Jaksa penuntut umum Komisi Pemberantasan Korupsi, Titto Jaelani, menuntut agar Muhtar dijatuhi hukuman 7 tahun penjara. Muhtar juga dituntut membayar denda Rp 200 juta atau diganti dengan 5 bulan kurungan bila tak mampu membayar.
Tak hanya itu, jaksa juga menuntut agar hak tertentu, seperti remisi dan pembebasan bersyarat, dicabut dari Muhtar. "Terdakwa terbukti secara sah dan meyakinkan memberikan keterangan yang tidak benar di persidangan dalam perkara terdakwa atas nama Akil Mochtar ketika menjadi saksi di bawah sumpah," kata Titto saat membacakan tuntutan di Pengadilan Tindak Pidana Korupsi Jakarta, pekan lalu.
Berdasarkan alat bukti dan keterangan saksi selama persidangan, terungkap bahwa Muhtar berkali-kali mempengaruhi sejumlah saksi untuk berkata bohong dalam pemeriksaan kasus Akil Mochtar di KPK. Tak hanya itu, Muhtar juga menyuruh para saksi itu memberikan keterangan tidak benar di persidangan. Saksi-saksi yang dipengaruhi Muhtar antara lain Wali Kota nonaktif Palembang Romi Herton dan istrinya, Masyitoh. Keduanya juga telah disidang di Pengadilan Tipikor Jakarta.

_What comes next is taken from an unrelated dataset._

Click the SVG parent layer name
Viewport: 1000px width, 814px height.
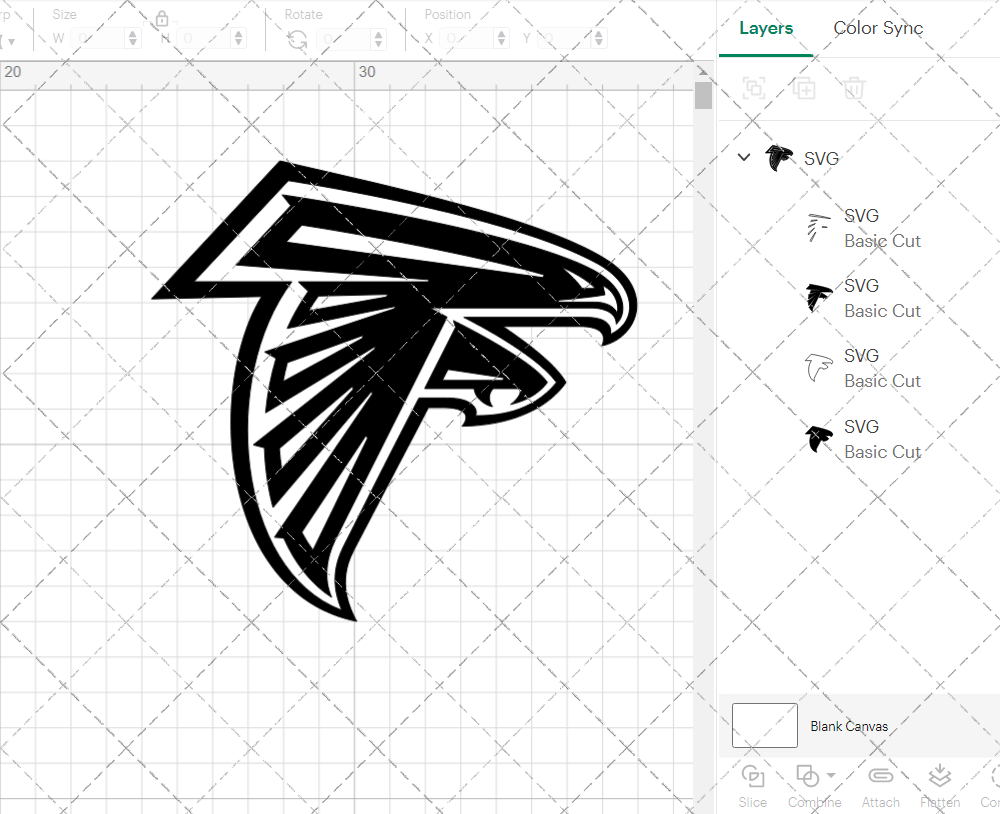(x=821, y=158)
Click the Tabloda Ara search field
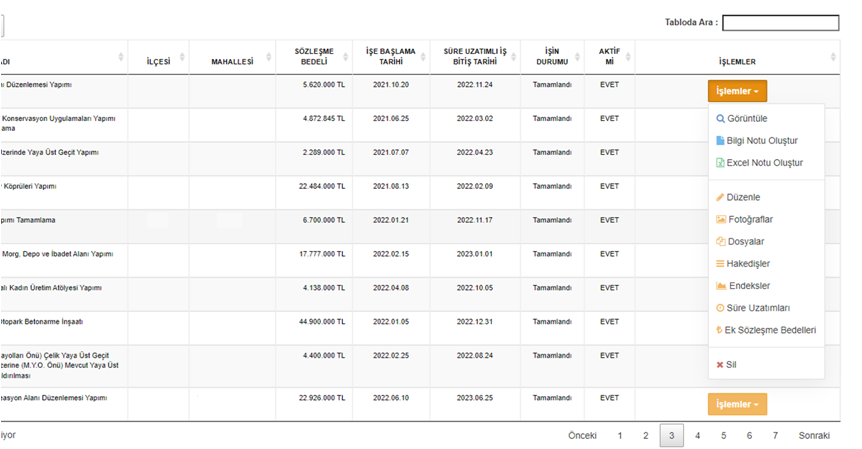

Akibat keterangan palsu Muhtar dan para saksi lain yang bisa dia pengaruhi, penyidik dan penuntut umum kesulitan mengusut kasus Akil. Alat bukti lain terpaksa dicari untuk mematahkan keterangan saksi-saksi tersebut.

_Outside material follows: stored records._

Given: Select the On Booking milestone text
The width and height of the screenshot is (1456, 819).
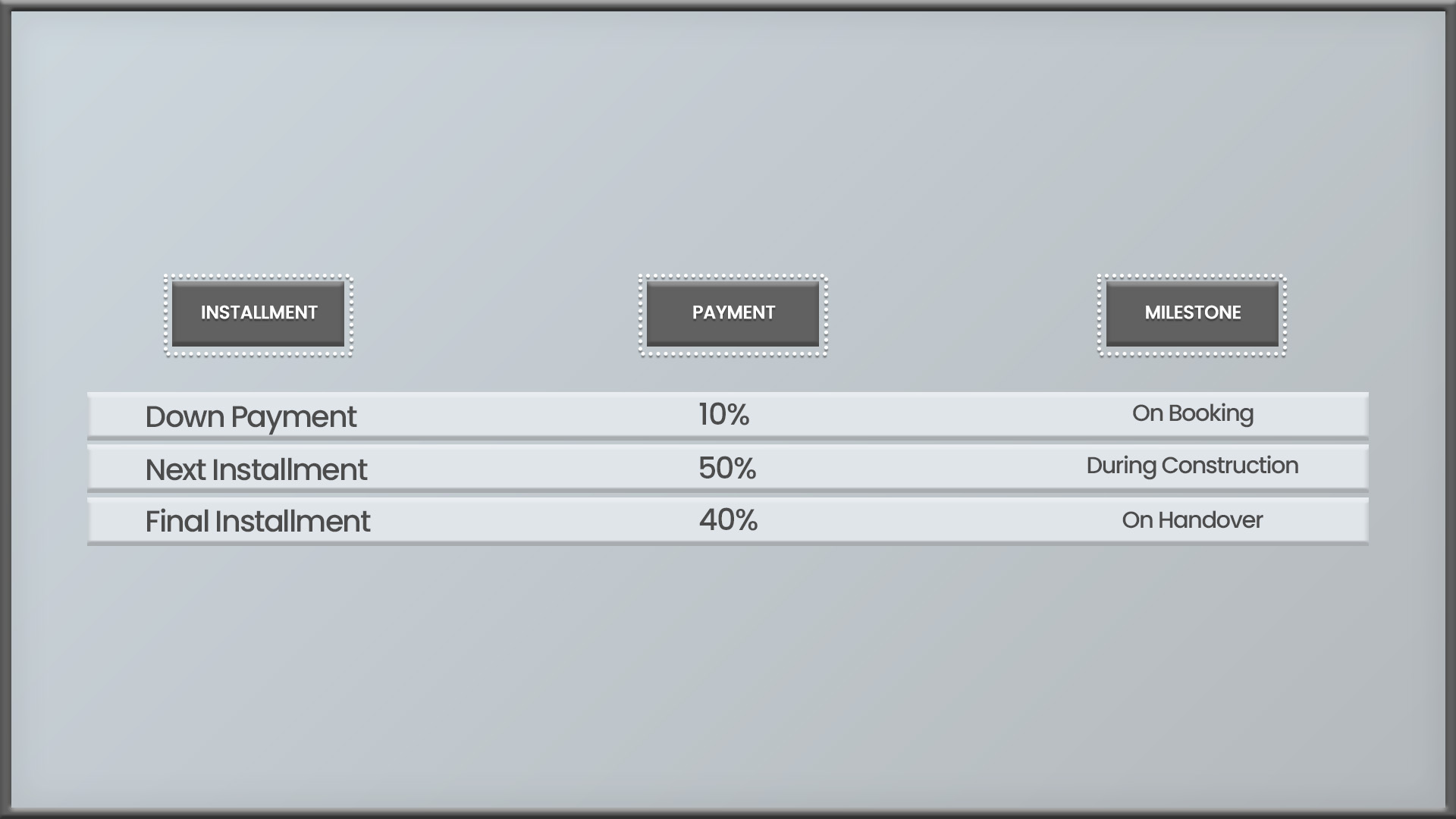Looking at the screenshot, I should (1192, 413).
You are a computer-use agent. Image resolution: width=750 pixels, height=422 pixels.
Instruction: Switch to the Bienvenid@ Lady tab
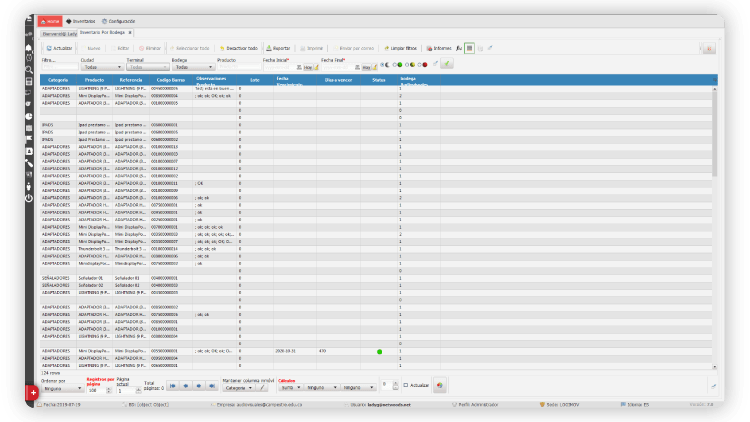[58, 33]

Muhtar didakwa telah melakukan tindak pidana korupsi yang diatur dan diancam pidana dalam Pasal 21 UU Nomor 31 Tahun 1999 tentang Pemberantasan Tindak Pidana Korupsi sebagaiman diubah dengan UU RI 20 Tahun 2001 tentang perubahan atas UU Nomor 31 Tahun 1999 tentang Pemberantasan Tipikor juncto Pasal 64 ayat 1 KUHP dalam dakwaan kesatu dan Pasal 22 juncto Pasal 35 UU Pemberantasan Tindak Pidana Korupsi dalam dakwaan kedua.